Print nothing but the lines from the start of the listing below through the line that contains "You are a computer-use agent.". Do not include the pictures.
◆ ◆ ◆
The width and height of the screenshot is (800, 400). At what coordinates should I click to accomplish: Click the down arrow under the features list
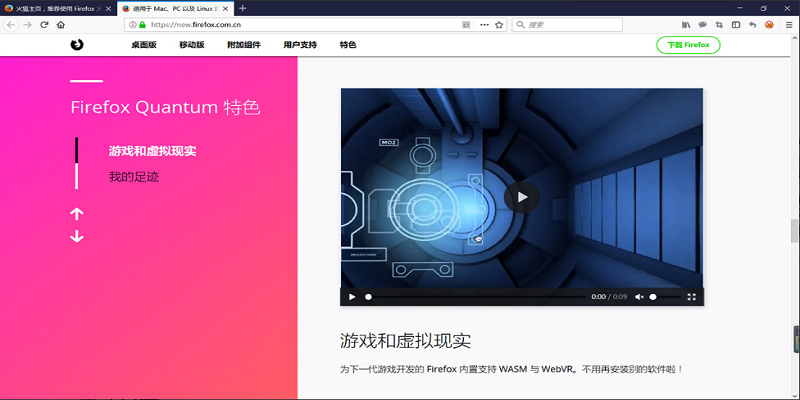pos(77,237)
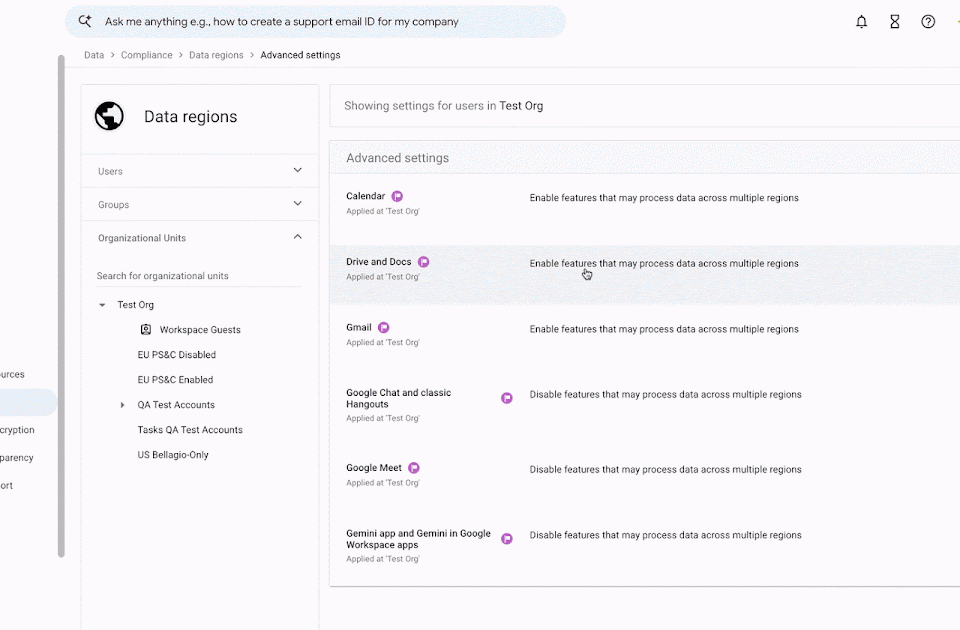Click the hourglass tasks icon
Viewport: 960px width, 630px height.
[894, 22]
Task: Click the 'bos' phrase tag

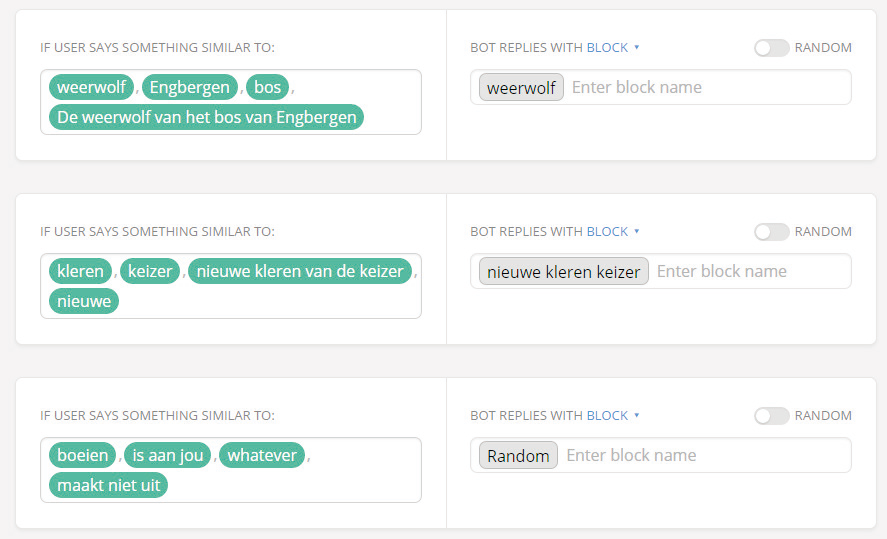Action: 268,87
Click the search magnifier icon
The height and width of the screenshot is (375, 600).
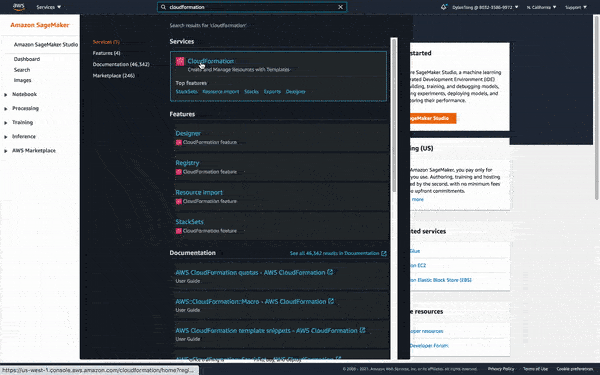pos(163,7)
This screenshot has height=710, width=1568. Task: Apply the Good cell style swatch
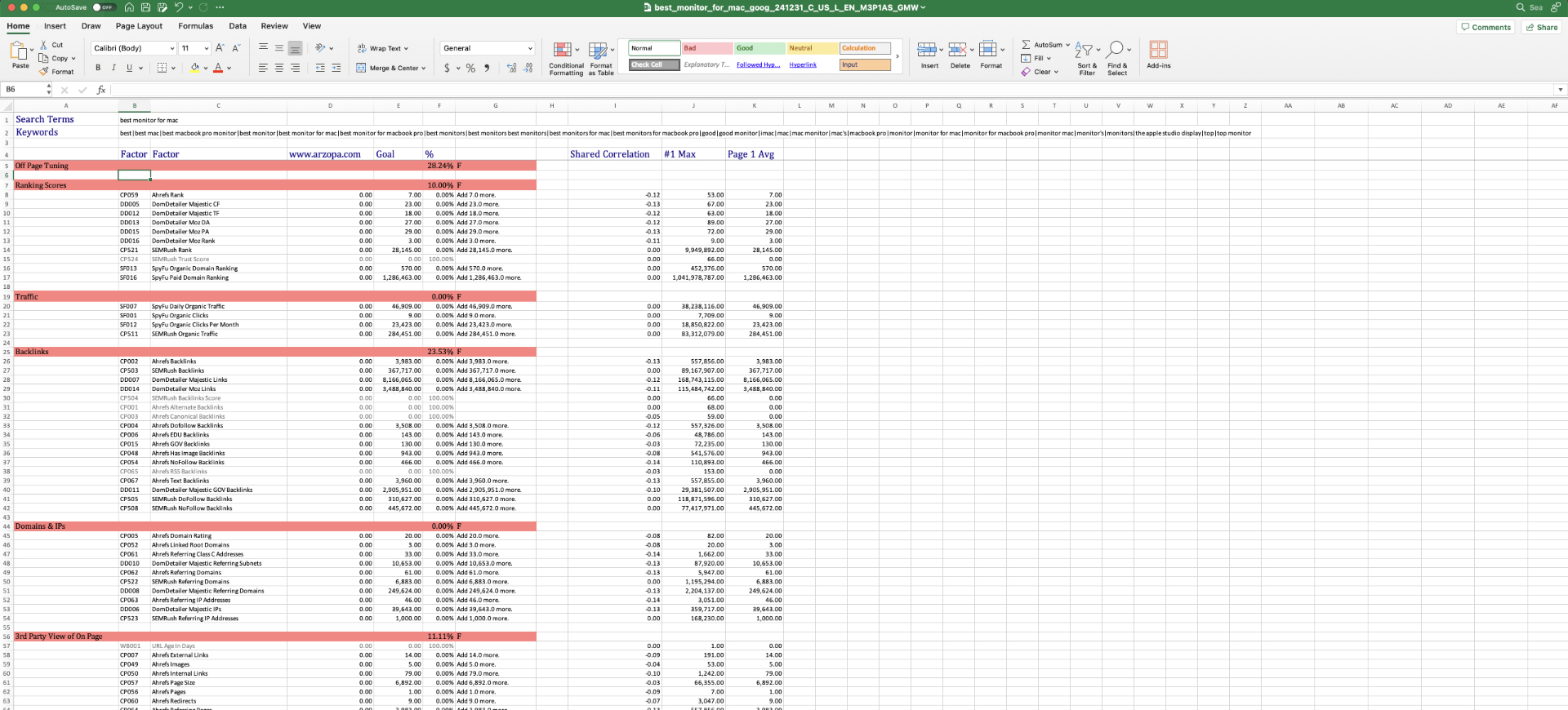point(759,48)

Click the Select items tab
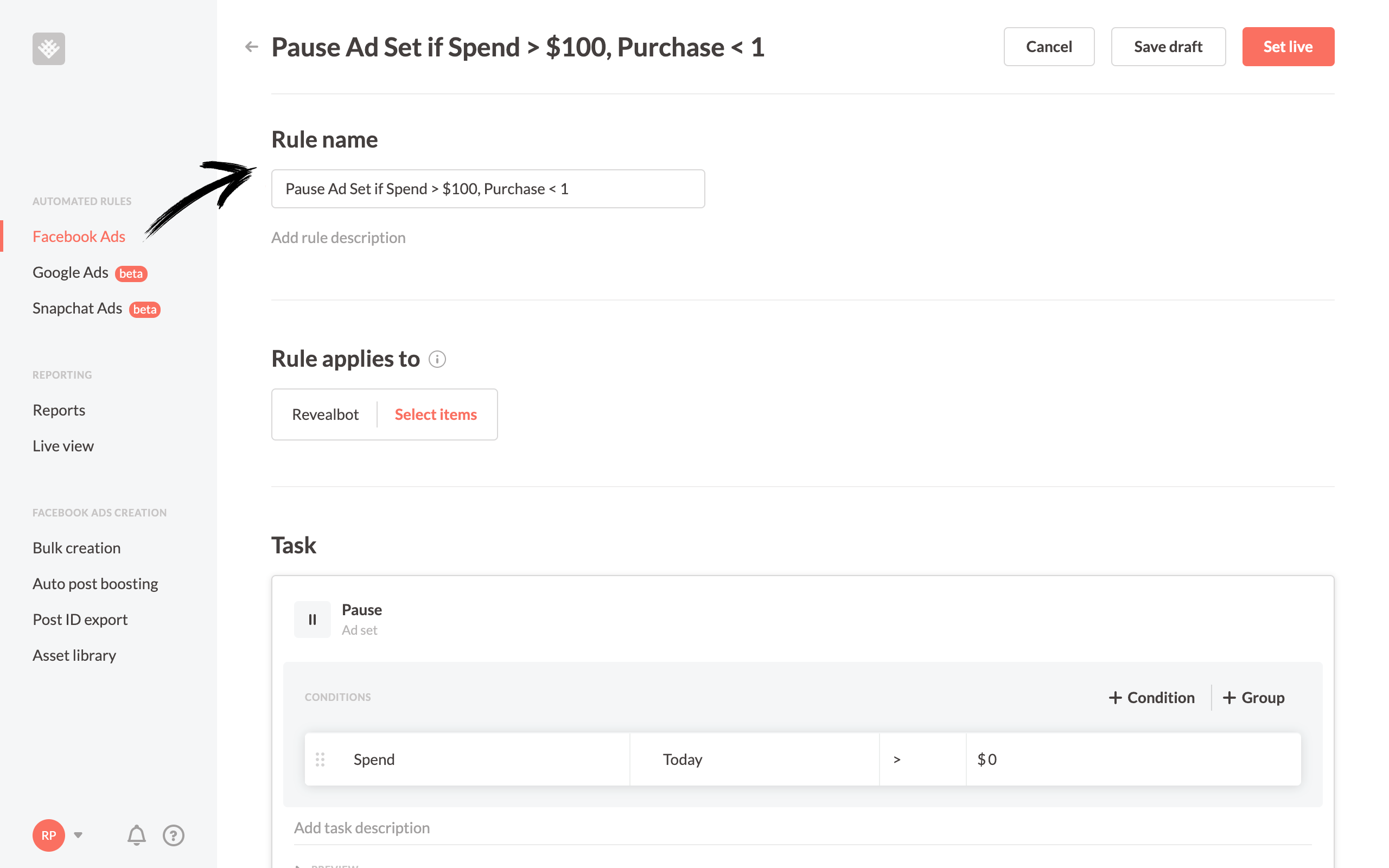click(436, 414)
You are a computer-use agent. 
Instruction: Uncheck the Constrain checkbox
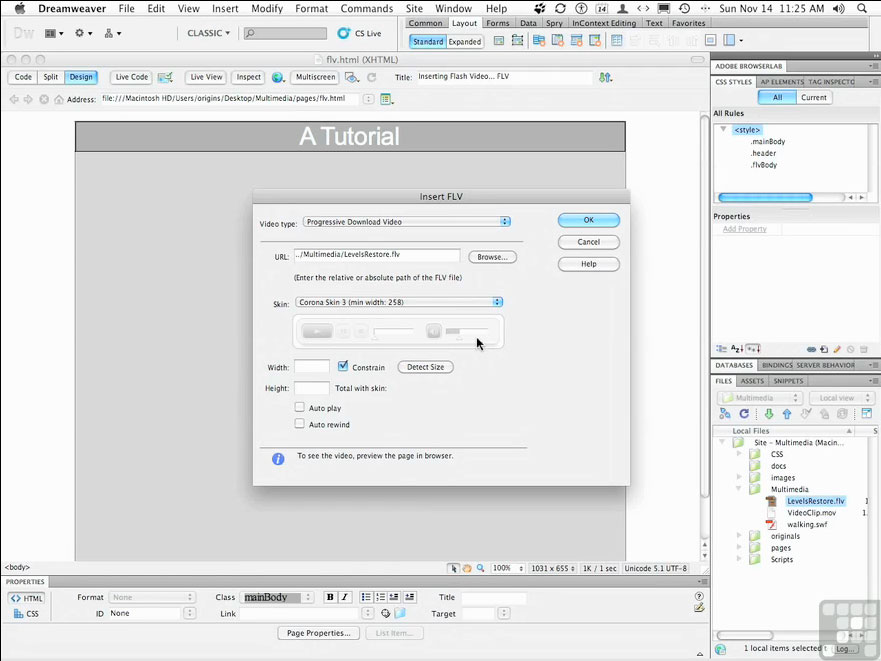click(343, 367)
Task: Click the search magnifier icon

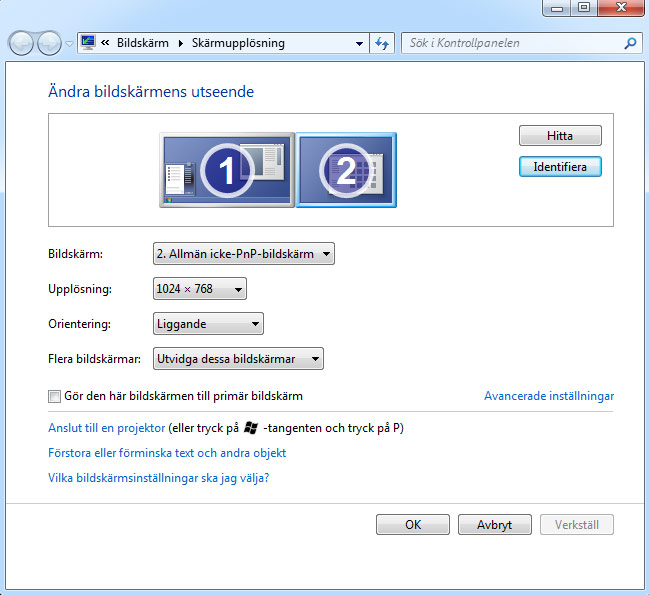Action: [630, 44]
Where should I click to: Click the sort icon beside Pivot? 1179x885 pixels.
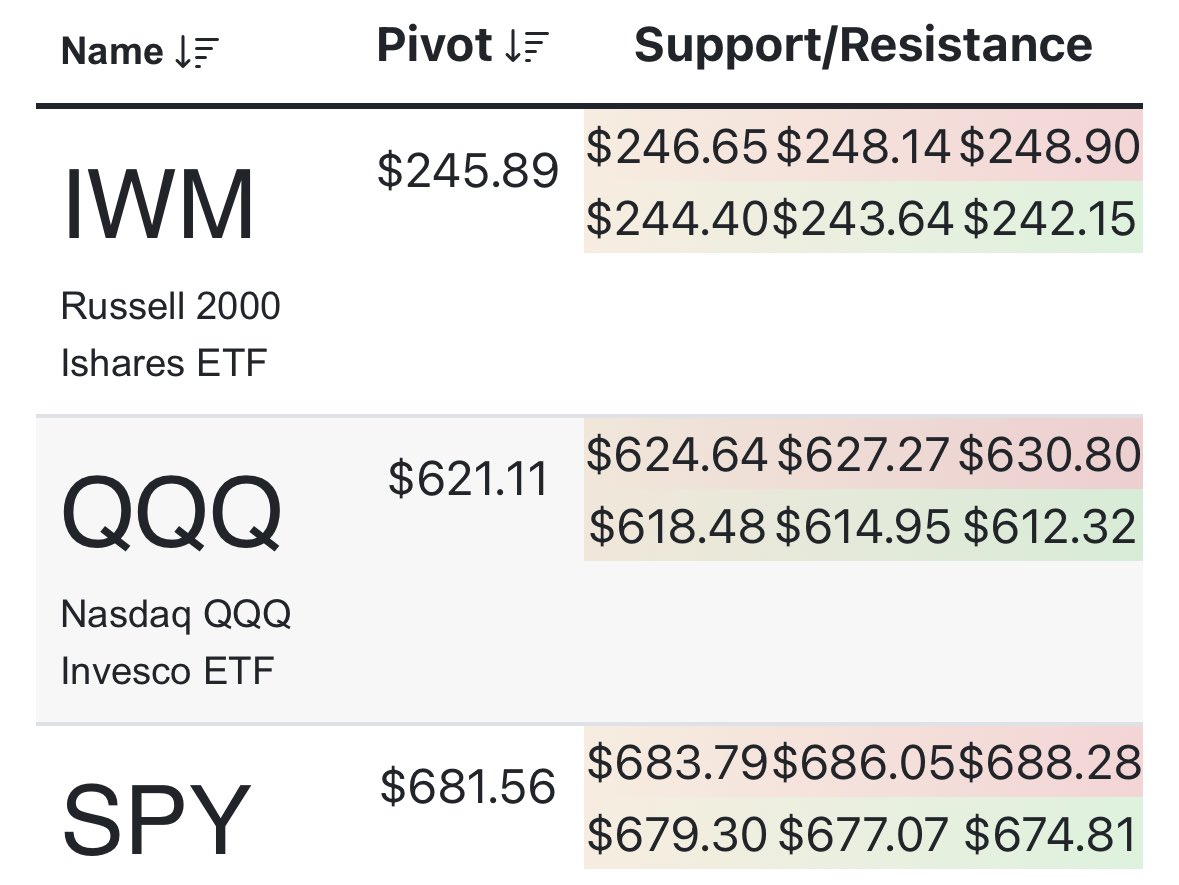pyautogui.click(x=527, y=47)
◆ ◆ ◆
→ **Result of the task**
The width and height of the screenshot is (800, 400). At what coordinates should I click to accomplish: Click the down arrow under the features list
pos(77,237)
Click the hourglass tasks icon
Viewport: 960px width, 630px height.
[894, 22]
Task: Click the 'bos' phrase tag

Action: 268,87
Click the search magnifier icon
The height and width of the screenshot is (375, 600).
pos(163,7)
This screenshot has height=710, width=1568. Task: Apply the Good cell style swatch
point(759,48)

Click the Select items tab
click(436, 414)
You are a computer-use agent. 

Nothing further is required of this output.